Champagne has a unique story to tell. It is the result of a special culmination of the French Champagne region’s climate, soil, and strict regulations that govern every step of the production process to ensure the highest quality in the world.
This focus on quality is integral to its success and the importance consumers and connoisseurs place on a bottle of Champagne. Whether you focus on rating wines, informing others about its people and production, or the food that goes so well with Champagne, we are here to help you tell that story.
Article courtesy of the Office of Champagne USA
One of the beauties of Champagne is the remarkable diversity of styles that come from such a small corner of the world. Each style and type of Champagne is designed to please the various preferences in taste. The primary types of Champagne include Blanc de Blancs, Blanc de Noirs and Rosé.
Blanc de Blancs means “white from white” — or white Champagne from a white grape. By law, Blanc de Blancs can only be made from a single grape variety, Chardonnay. While it is somewhat counterintuitive to make Champagne from a single kind of grape, Blanc de Blancs have become very popular as an apértif due to their light, dry taste. They are also ideal for light first courses including seafood and soups.
Blanc de Noirs are white Champagnes made only from the black grape varieties of Pinot Noir and Pinot Meunier. Typically, these sparking wines are full-bodied and deeper yellow-gold in color. They are ideal for full-flavored foods, including meats and cheeses.
Pink or Rosé Champagnes are produced by one of two methods. The traditional method involves the addition of a small amount of Pinot Noir still wine to the base wine or cuvée prior to the second fermentation. The maceration method, or skin contact method, involves the pressing of the grape skins, allowing them to soak with the juice of the grapes prior to fermentation. While the popularity of Rosé Champagnes comes and goes, Rosé undoubtedly brings a special element of romance because of its romantic hue.
Vintage vs. Non-Vintage Champagne
Non-Vintage (or sans Année Champagne) accounts for 85 to 90 per cent of all Champagne produced and it is less expensive than those produced in a Vintage year. It is designated as non-Vintage because it is composed of several different vintages, rather than from a single harvest. Each year, all Champagne producers must set aside at least 20 per cent of their wine for use in future non-Vintage Champagne. Because this was the only type of Champagne sold for the first 150 years of Champagne production, it is typically referred to as “Classic Champagne.”
A Vintage Champagne is one in which all grapes used have been harvested from a single year.
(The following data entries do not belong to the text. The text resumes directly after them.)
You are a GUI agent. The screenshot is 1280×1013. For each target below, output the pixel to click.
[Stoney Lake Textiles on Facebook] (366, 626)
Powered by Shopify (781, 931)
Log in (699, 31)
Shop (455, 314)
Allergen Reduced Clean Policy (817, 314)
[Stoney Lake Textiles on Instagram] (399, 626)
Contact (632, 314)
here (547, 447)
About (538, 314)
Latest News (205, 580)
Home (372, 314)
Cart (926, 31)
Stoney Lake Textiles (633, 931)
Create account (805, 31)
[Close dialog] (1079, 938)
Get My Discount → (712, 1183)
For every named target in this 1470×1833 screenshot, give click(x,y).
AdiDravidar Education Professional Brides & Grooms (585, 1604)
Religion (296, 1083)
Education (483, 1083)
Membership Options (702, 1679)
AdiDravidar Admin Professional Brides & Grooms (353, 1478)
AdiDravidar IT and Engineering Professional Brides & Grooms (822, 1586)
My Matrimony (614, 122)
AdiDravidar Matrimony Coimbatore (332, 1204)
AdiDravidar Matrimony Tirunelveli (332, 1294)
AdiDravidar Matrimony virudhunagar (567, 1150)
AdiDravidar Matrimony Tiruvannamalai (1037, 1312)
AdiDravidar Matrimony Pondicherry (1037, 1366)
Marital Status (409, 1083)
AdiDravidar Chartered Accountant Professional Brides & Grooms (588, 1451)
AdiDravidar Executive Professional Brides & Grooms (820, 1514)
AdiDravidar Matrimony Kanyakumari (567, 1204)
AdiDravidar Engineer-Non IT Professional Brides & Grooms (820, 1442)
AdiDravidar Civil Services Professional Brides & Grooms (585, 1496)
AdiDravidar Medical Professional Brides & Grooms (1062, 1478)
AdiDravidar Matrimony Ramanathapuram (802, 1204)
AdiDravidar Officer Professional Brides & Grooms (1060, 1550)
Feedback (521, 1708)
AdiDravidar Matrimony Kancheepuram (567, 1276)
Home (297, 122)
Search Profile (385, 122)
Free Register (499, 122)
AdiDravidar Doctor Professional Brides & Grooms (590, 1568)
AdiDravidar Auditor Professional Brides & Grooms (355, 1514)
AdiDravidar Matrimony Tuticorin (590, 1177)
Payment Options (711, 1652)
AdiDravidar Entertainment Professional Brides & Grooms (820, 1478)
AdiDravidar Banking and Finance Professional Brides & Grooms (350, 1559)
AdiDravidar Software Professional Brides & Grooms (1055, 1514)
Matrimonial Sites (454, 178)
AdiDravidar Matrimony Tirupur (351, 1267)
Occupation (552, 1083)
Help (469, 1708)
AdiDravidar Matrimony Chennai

There is no law governing when a year is vintage. Instead, each house decides for itself whether it will produce a Vintage Champagne in any given year. In a good year, no more than 10 to 15 per cent of the total Champagne made is Vintage Champagne. According to regulations, Vintage Champagne must be aged for at least 3 years.
Types of Champagne Producers
Every bottle of Champagne has to carry an indication of the status of the producer and the brand owner. The various types are as follows.
NM Négociant Manipulant
A firm or person that buys grapes, juice or wine and completes its production on the premises.
RM Récoltant Manipulant
A firm or person that produces wine on his own premises exclusively from grapes he has grown.
RC Récoltant Coopérateur
A grower who gives his grapes to a co-operative and takes back the wine at any stage of the production and sells it.
CM Coopérative de Manipulation
A co-operative which vinifies and sells wine from grapes supplied by its members.
SR Société de Récoltants
A family business which produces wines from grapes harvested exclusively by members of the family.
ND Négociant Distributeur
A merchant who buys finished wines and labels them in its own premises.
MA Marque d’Acheteur
Buyer’s Own Brand (BOB) The wine is made and labeled in Champagne, the name of the producer appears on the bottle but the brand name belongs to a client (wholesale buyer, supermarket, restaurant, VIP, etc.)
Tips for Storing & Chilling Champagne
Champagne is more sensitive to temperature and light than most other wines. For that reason, it is typically bottled in a light-resistant, dark green glass. Champagne should be stored between 40 and 60 degrees Fahrenheit and may be kept upright or horizontally.
Ideally, Champagne should be chilled to a temperature between 40 and 45 degrees Fahrenheit. This temperature can be attained by placing the bottle in a refrigerator for a couple of hours or a freezer for 15 minutes. Finally, the classic way to chill a bottle of Champagne is to place it in an ice-bucket, half filled with ice, half with water, for 20 minutes.
Opening a Champagne Bottle
The trick to opening a bottle of Champagne while maintaining its integrity is to avoid “popping” the cork. Begin by scoring the foil around the base of the wire cage. Then, carefully untwist and loosen the bottom of the cage, but do not remove it. In one hand, enclose the cage and cork while holding the base of the Champagne bottle with your other hand. Twist both ends in the opposite direction. As soon as you feel pressure forcing the cork out, try to push it back in while continuing to twist gently until the cork is released with a sigh.